TEXT SECTION:
** start **

A policy that allows unsuccessful applicants to revise and resubmit their proposals based on previous review can be an excellent vehicle for explicitly linking feedback to future (improved) submissions. Such opportunities can help develop a field, allowing opportunities (especially for researchers in early career stages) to hone and refine ideas and to ensure that promising ideas are not lost in the vagaries of the review process. Indeed, education researchers commonly complain about one-time submission processes (President’s Commission on Excellence in Special Education, 2002).
Standing panels can be an attractive part of the agency infrastructure as well. If the general areas of research to be supported are stable, standing panels have several advantages: they make it easier to recruit top scholars as reviewers by increasing the prestige for serving and reducing the need for extensive training before each review cycle. Standing panels facilitate development of consistent interpretations of rating criteria. They are especially conducive to the professional development goal of peer review, since panels can set standards that are maintained as reviewers begin and finish their terms, also providing for the professional development of reviewers. The use of standing panels (“study sections”) at NIH exemplifies these possibilities. Agencies that rely solely on ad hoc review panels miss valuable opportunities to develop the human resources of education research. We therefore recommend that standing panels be established for review of education research proposals whenever the substantive focus is reasonably stable over time.
Standing panels often require that additional ad hoc reviewers be added when the topics of supported research change substantially across competitions and each new competition requires a different mix of expertise. Furthermore, the extended terms of standing panel members can lead to stagnated or narrow perspectives, so policies such as staggered terms which infuse new people and ideas into the group, are necessary to counterbalance this effect. And because of the length of service and influence of standing
panel members, carefully selecting individuals with a range of perspectives and backgrounds is very important.
In this context, the role of ad hoc panels should be clearly conceptualized in the peer review philosophy at the agency. Ad hoc panels are most useful when a new priority is under consideration or when agencies desire to initiate a significant program of research in a particular area. By augmenting with ad hoc panels, the tendency of standing panels to be risk-averse can often be minimized. Ad hoc panels may also be necessary in agencies with relatively small research portfolios, given the cost of conducting peer review, especially if these priorities fluctuate on a year-to-year basis. The latter situation makes a standing panel especially difficult unless the priorities are related and the pooled expertise of the review group is adequate across different priorities.

** end **

COLLECTED MATERIAL:
** start **

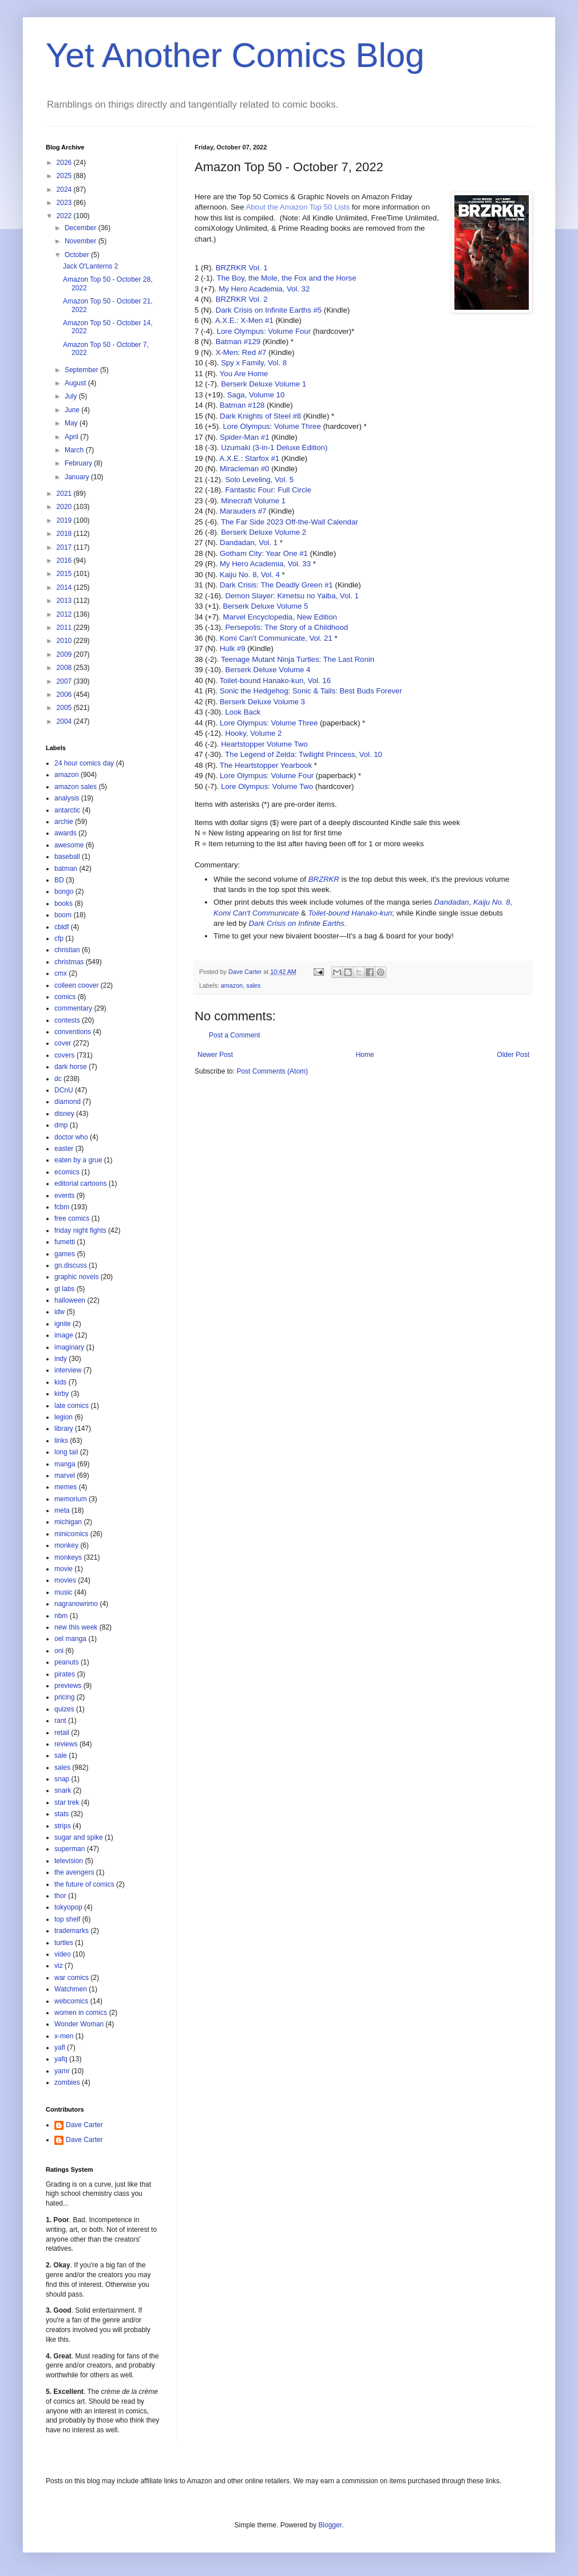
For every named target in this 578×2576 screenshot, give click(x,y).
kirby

** end **

TO DO:
a. Retype a portion of the passage on peer review panels above, beginning at the words "Standing panels often" and stopping after the words "is very important.".
b. Translate this sentence from the passage on peer review panels into Spanish: "Standing panels facilitate development of consistent interpretations of rating criteria."
c. Answer these questions using the passage on peer review panels:
(i) Which agency's use of standing panels is given as an example of their possibilities?
(ii) What policy does the passage name as a way to counterbalance stagnated or narrow perspectives on standing panels?
(iii) When are ad hoc panels said to be most useful?

RESPONSES BY TASK:
a.
Standing panels often require that additional ad hoc reviewers be added when the topics of supported research change substantially across competitions and each new competition requires a different mix of expertise. Furthermore, the extended terms of standing panel members can lead to stagnated or narrow perspectives, so policies such as staggered terms which infuse new people and ideas into the group, are necessary to counterbalance this effect. And because of the length of service and influence of standing
panel members, carefully selecting individuals with a range of perspectives and backgrounds is very important.

b. Los paneles permanentes facilitan el desarrollo de interpretaciones coherentes de los criterios de calificación.

c.
(i) NIH, with its "study sections."
(ii) Staggered terms that bring new people and ideas into the group.
(iii) When a new priority is under consideration or when agencies want to start a significant program of research in a particular area.